[Qemu-devel] [PATCH v1 0/4] de-macrofy softmmu

Alex Bennée posted 4 patches 5 years, 3 months ago
Test checkpatch passed
Test asan failed
Test docker-mingw@fedora failed
Test docker-quick@centos7 failed
Test docker-clang@ubuntu failed
Patches applied successfully (tree, apply log)
git fetch https://github.com/patchew-project/qemu tags/patchew/20181217150116.10446-1-alex.bennee@linaro.org
accel/tcg/Makefile.objs      |   1 +
accel/tcg/cputlb.c           |  63 +----
accel/tcg/cputlb.h           |  21 ++
accel/tcg/softmmu.c          | 452 +++++++++++++++++++++++++++++++++++
accel/tcg/softmmu_template.h | 446 ----------------------------------
5 files changed, 485 insertions(+), 498 deletions(-)
create mode 100644 accel/tcg/cputlb.h
create mode 100644 accel/tcg/softmmu.c
delete mode 100644 accel/tcg/softmmu_template.h
[Qemu-devel] [PATCH v1 0/4] de-macrofy softmmu
Posted by Alex Bennée 5 years, 3 months ago
Hi,

This is a re-based re-spin of my RFC series with a few minor updates
thanks to updates to the softmmu code. The series is attempting to
achieve the same results we did with softfloat by replacing our nest of
macro expansions with some common helpers.

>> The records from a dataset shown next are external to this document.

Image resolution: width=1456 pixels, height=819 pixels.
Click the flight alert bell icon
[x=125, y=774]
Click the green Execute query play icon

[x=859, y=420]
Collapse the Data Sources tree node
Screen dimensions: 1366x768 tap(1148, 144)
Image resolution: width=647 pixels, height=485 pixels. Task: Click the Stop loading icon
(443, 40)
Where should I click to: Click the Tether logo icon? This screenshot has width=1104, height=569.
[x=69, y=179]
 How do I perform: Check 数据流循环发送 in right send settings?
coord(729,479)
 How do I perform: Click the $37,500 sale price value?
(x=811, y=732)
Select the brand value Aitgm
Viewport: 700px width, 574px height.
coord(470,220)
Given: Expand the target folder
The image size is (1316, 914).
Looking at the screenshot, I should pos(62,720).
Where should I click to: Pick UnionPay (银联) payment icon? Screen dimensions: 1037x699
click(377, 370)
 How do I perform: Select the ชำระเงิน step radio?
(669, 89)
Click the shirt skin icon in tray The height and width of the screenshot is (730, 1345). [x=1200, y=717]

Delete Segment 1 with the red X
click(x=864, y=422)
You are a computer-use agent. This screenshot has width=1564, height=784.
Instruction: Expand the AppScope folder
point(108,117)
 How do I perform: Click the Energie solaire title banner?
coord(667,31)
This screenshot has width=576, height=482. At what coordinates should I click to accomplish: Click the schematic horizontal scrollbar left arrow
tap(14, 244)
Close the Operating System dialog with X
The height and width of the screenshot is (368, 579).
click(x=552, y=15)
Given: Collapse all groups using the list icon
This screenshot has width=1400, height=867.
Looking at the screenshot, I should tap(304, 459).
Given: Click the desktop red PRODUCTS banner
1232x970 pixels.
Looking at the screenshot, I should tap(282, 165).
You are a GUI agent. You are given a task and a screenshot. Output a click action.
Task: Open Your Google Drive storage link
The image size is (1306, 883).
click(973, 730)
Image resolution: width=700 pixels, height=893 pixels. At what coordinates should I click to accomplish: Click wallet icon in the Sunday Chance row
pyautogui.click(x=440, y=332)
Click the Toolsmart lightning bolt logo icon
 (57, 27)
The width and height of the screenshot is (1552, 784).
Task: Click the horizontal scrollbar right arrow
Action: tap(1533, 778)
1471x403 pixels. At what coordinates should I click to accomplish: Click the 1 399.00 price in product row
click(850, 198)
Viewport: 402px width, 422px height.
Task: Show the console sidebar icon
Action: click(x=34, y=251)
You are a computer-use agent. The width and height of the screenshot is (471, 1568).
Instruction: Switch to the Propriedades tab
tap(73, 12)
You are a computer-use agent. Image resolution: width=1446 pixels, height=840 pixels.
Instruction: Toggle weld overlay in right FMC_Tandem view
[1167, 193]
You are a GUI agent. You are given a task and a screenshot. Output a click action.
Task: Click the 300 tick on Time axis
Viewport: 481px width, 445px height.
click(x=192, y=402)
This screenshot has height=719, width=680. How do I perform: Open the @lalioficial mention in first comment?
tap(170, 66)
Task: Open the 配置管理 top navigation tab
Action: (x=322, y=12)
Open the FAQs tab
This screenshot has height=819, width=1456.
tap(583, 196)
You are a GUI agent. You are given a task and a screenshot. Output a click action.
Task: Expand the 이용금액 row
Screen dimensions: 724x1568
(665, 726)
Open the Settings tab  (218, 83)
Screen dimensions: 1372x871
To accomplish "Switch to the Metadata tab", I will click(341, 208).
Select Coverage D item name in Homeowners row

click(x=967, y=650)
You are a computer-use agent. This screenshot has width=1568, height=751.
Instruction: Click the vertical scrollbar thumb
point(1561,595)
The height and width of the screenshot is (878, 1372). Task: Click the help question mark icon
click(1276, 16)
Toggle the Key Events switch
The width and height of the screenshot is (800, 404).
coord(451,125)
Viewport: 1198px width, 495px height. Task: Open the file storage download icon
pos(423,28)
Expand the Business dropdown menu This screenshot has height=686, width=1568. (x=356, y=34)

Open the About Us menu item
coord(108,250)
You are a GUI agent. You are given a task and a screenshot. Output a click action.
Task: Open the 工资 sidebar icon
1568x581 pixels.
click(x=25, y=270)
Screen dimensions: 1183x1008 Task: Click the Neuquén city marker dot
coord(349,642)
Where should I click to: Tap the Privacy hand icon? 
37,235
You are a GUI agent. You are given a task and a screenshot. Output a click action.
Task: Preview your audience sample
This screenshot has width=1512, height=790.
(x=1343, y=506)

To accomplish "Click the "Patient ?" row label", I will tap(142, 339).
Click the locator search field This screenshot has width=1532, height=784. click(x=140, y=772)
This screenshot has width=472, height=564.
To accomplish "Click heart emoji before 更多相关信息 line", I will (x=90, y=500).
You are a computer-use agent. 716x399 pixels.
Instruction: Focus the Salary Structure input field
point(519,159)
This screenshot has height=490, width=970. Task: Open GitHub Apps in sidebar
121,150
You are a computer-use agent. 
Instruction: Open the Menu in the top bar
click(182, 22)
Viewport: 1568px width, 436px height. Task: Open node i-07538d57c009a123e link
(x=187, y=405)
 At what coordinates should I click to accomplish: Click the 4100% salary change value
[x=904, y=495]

By using __flatten__ to force
the whole function to be un-rolled the compiler can then dead-code away
parts of the common function not used in each particular instantiated
helper.

This is a win from a debugging point of view - no more "where is
helper_le_lduw_mmu defined" questions. I think it will also make
eventual instrumentation easier because there is exactly one slow path
load and store function to instrument.

Although the individual functions are now bigger (__flatten__ stops the
compiler ignoring inline if it wants to) the size of the resulting
binary is slightly smaller!

original - 73027224 bytes demacro - 66913848 bytes

Unfortunately in my simple boot test I see a slight performance
degradation:

original: 10 times (100.00%), avg time 5.358 (0.02 varience/0.13
deviation) demacro: 10 times (100.00%), avg time 5.760 (0.08
varience/0.29 deviation)

Emilio,

Any chance you could run this through your more comprehensive benchmark
suite?

Alex Bennée (4):
  accel/tcg: export some cputlb functions
  accel/tcg: introduce softmmu.c
  accel/tcg: use TLB helpers from softmmu.o
  accel/tcg: remove softmmu_template.h

 accel/tcg/Makefile.objs      |   1 +
 accel/tcg/cputlb.c           |  63 +----
 accel/tcg/cputlb.h           |  21 ++
 accel/tcg/softmmu.c          | 452 +++++++++++++++++++++++++++++++++++
 accel/tcg/softmmu_template.h | 446 ----------------------------------
 5 files changed, 485 insertions(+), 498 deletions(-)
 create mode 100644 accel/tcg/cputlb.h
 create mode 100644 accel/tcg/softmmu.c
 delete mode 100644 accel/tcg/softmmu_template.h

-- 
2.17.1


Re: [Qemu-devel] [PATCH v1 0/4] de-macrofy softmmu
Posted by Alex Bennée 5 years, 3 months ago
Alex Bennée <alex.bennee@linaro.org> writes:

> Hi,
>
<snip>
>
> Unfortunately in my simple boot test I see a slight performance
> degradation:
>
> original: 10 times (100.00%), avg time 5.358 (0.02 varience/0.13 deviation)
> demacro: 10 times (100.00%), avg time 5.760 (0.08 varience/0.29 deviation)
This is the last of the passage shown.